**** Supplied records

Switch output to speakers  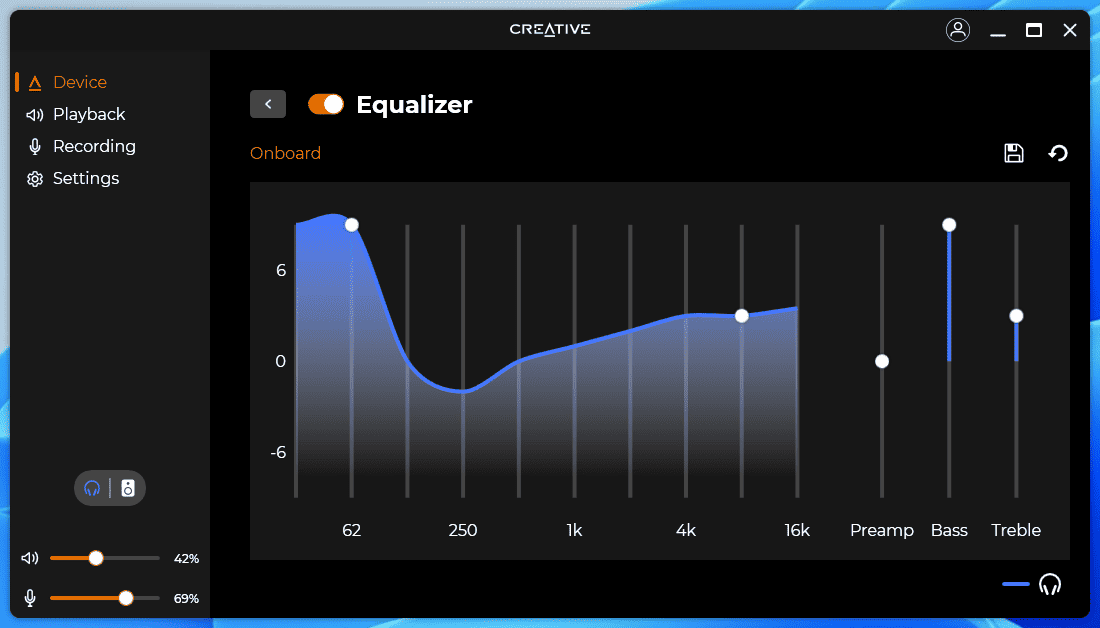tap(128, 488)
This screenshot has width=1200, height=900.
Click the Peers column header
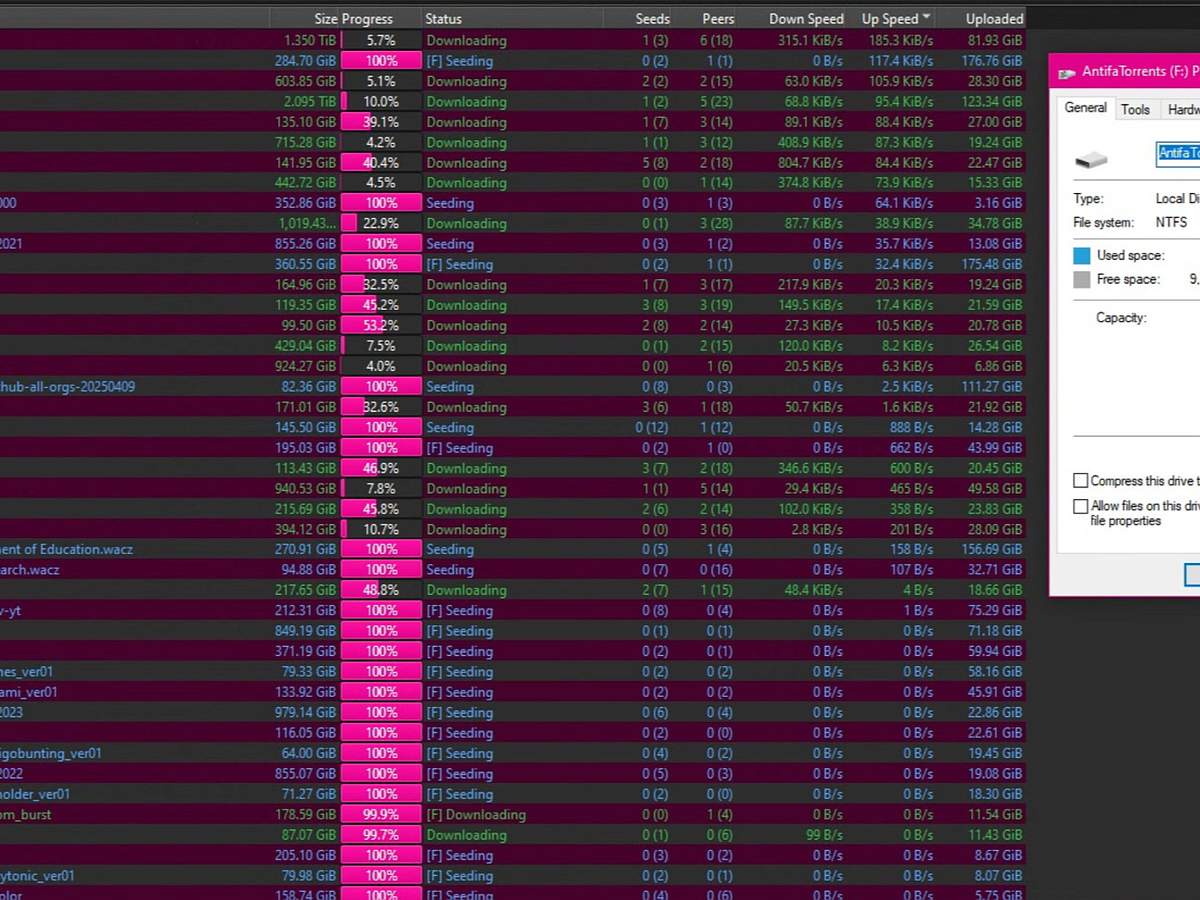pyautogui.click(x=718, y=19)
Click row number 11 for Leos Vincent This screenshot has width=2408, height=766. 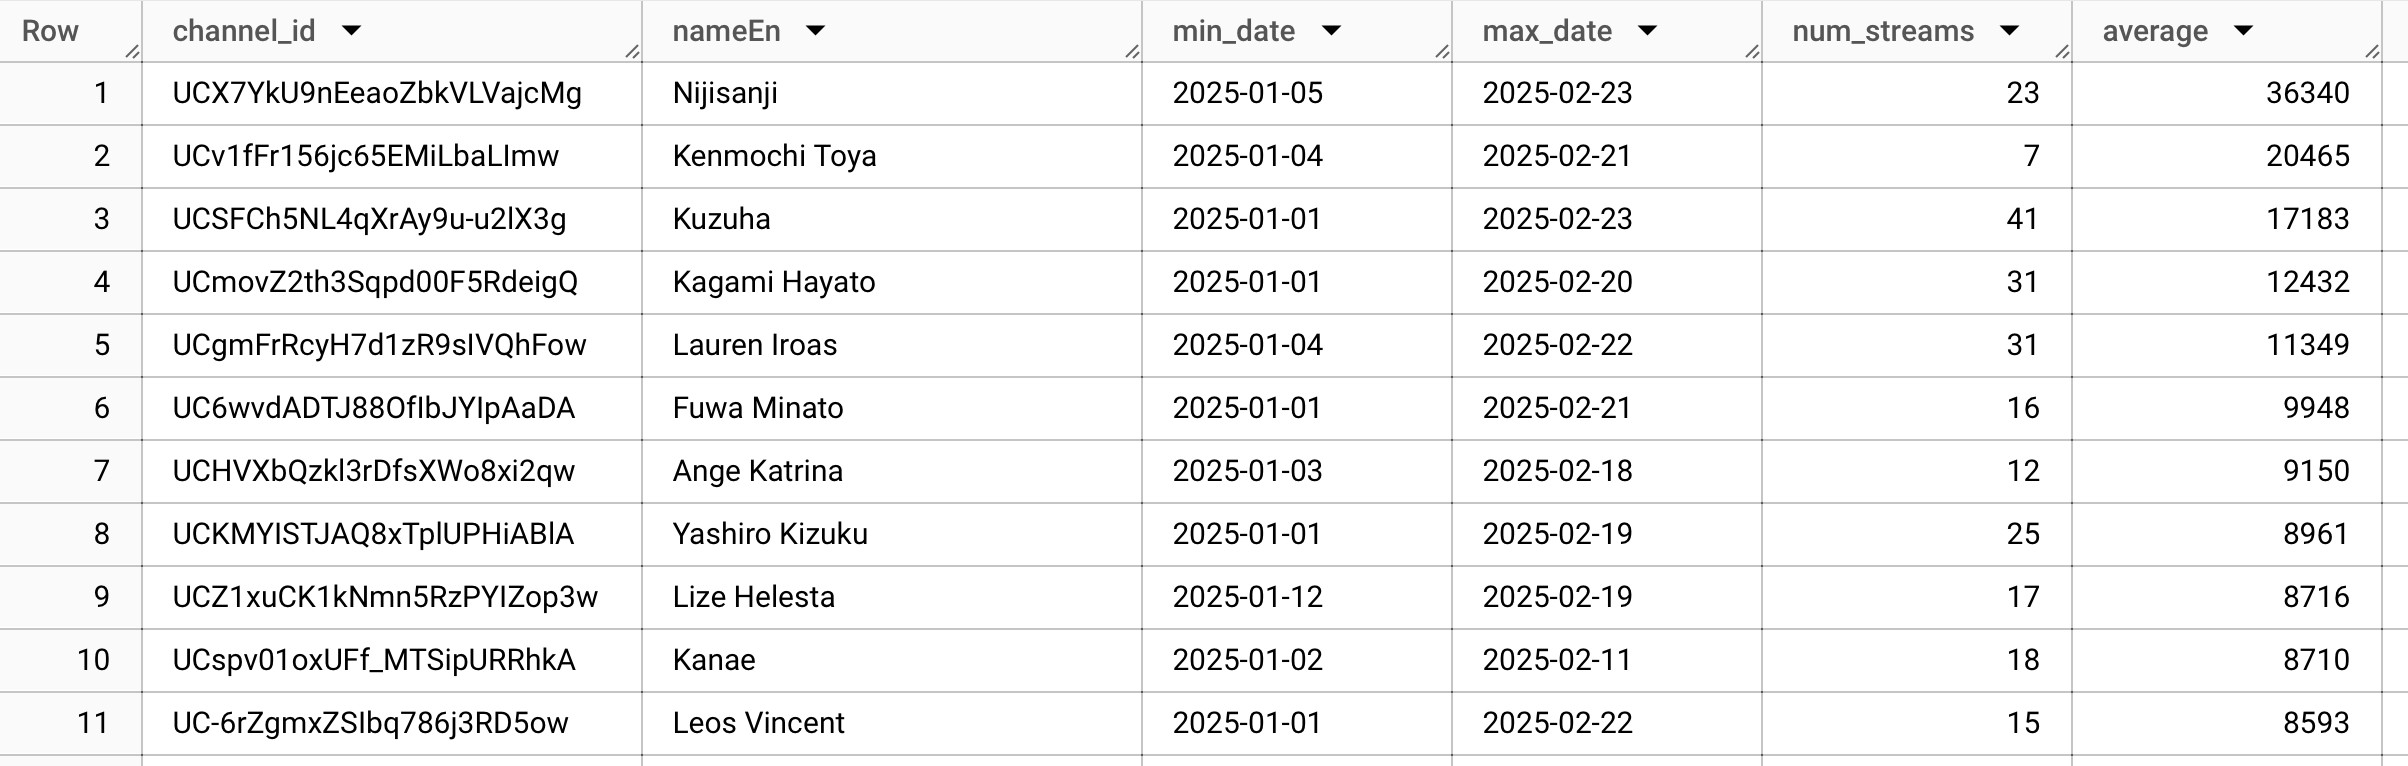point(92,724)
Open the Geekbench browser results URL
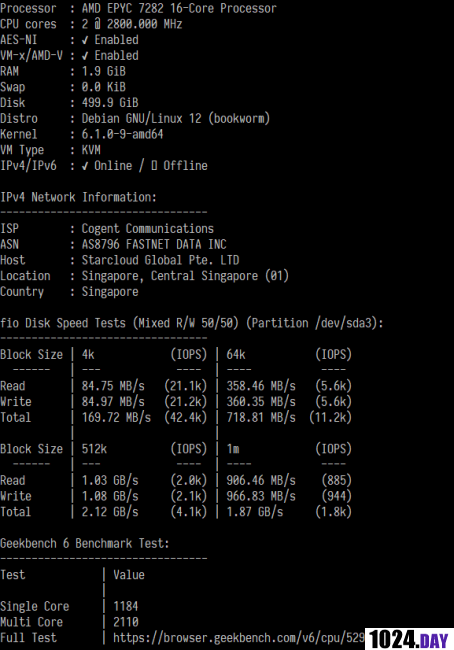The width and height of the screenshot is (454, 650). [x=239, y=638]
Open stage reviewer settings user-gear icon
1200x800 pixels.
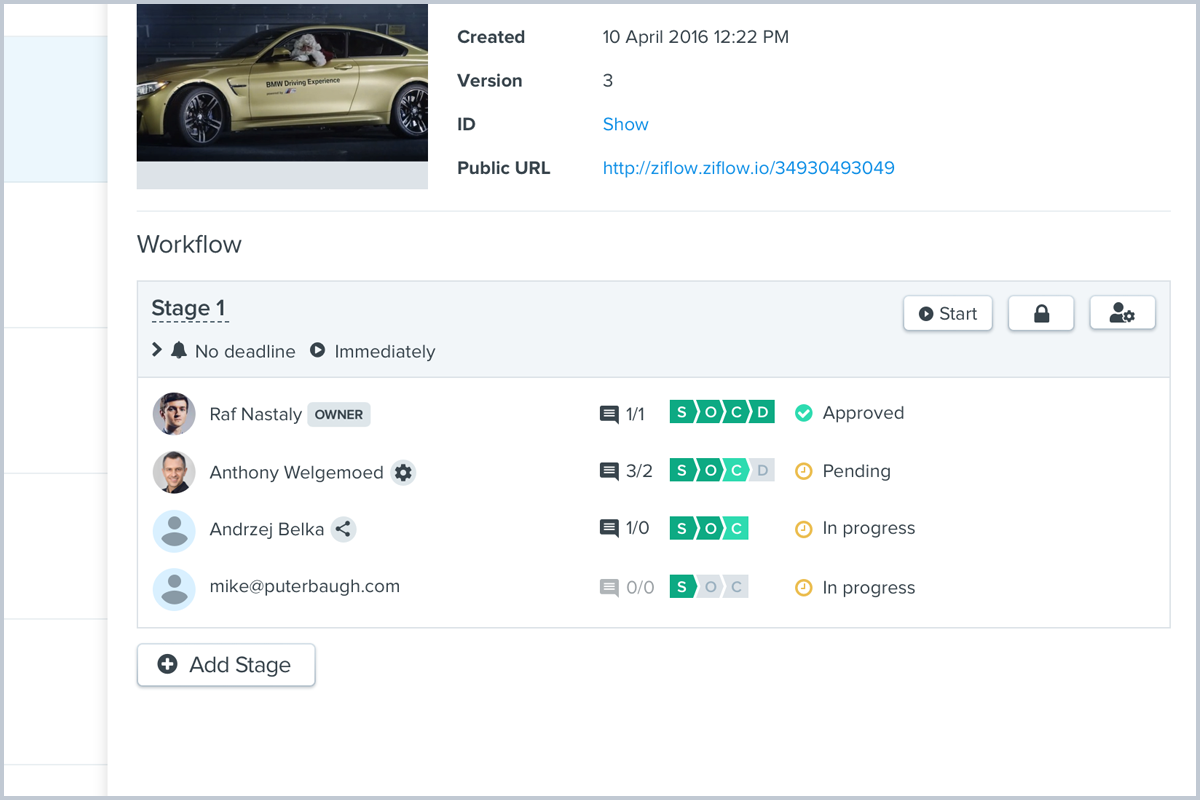[x=1122, y=314]
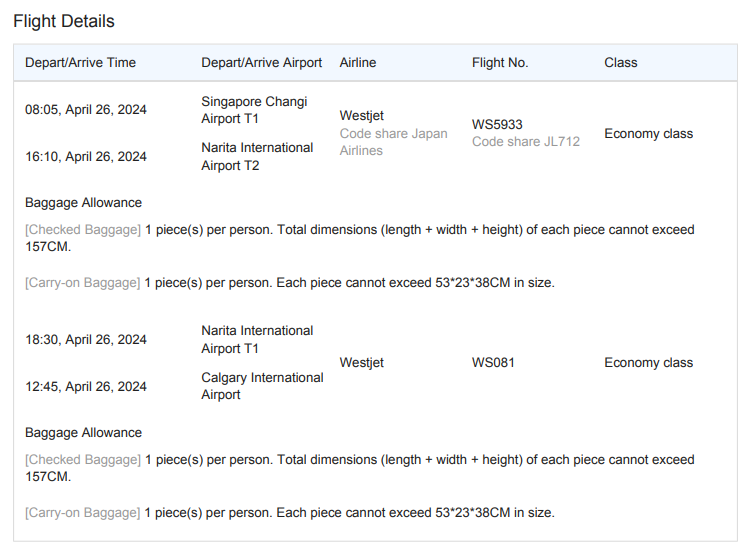Select Singapore Changi Airport T1 text
The image size is (749, 551).
coord(254,110)
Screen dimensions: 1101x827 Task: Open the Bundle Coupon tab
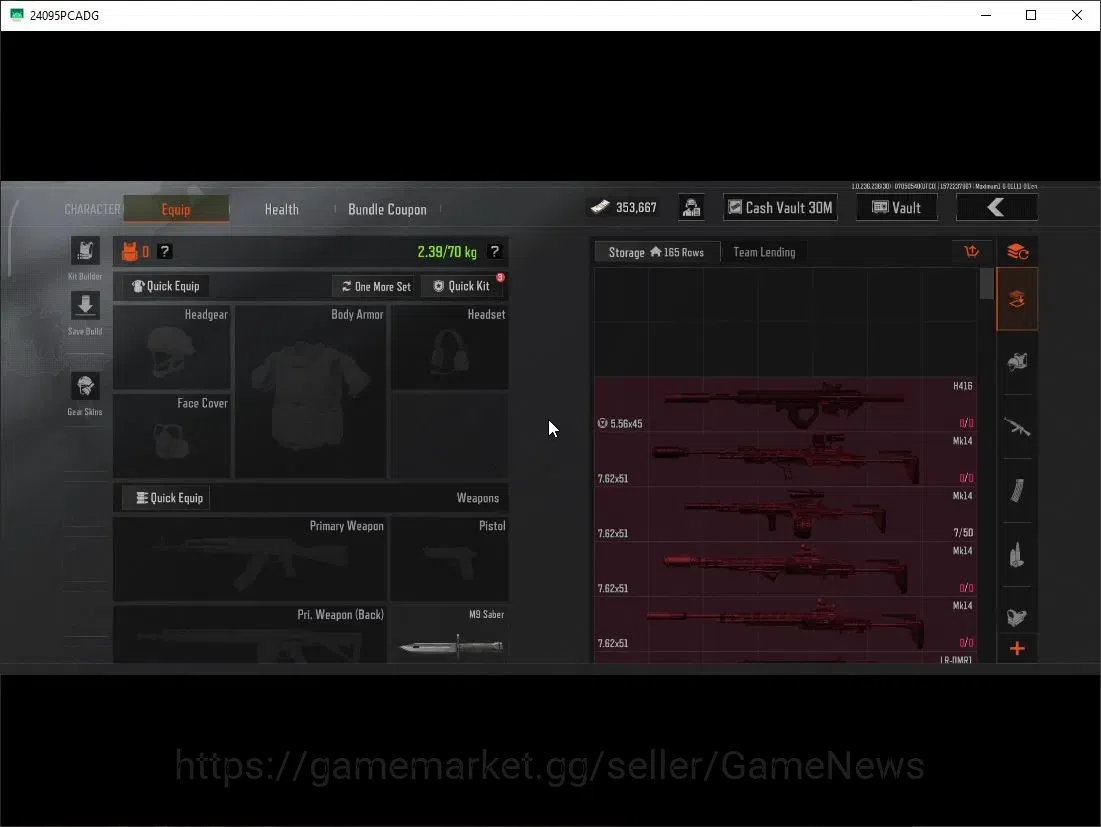point(387,209)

********

§ **What is expected**
Copy the records word for word, beginning at the line that contains "Open stage reviewer settings user-gear icon" and stopping after the last line of the records. Omit the pictures from your copy.

§ **Result below**
Open stage reviewer settings user-gear icon
1200x800 pixels.
[x=1122, y=314]
Select Singapore Changi Airport T1 text
The image size is (749, 551).
coord(254,110)
Screen dimensions: 1101x827 Task: Open the Bundle Coupon tab
point(387,209)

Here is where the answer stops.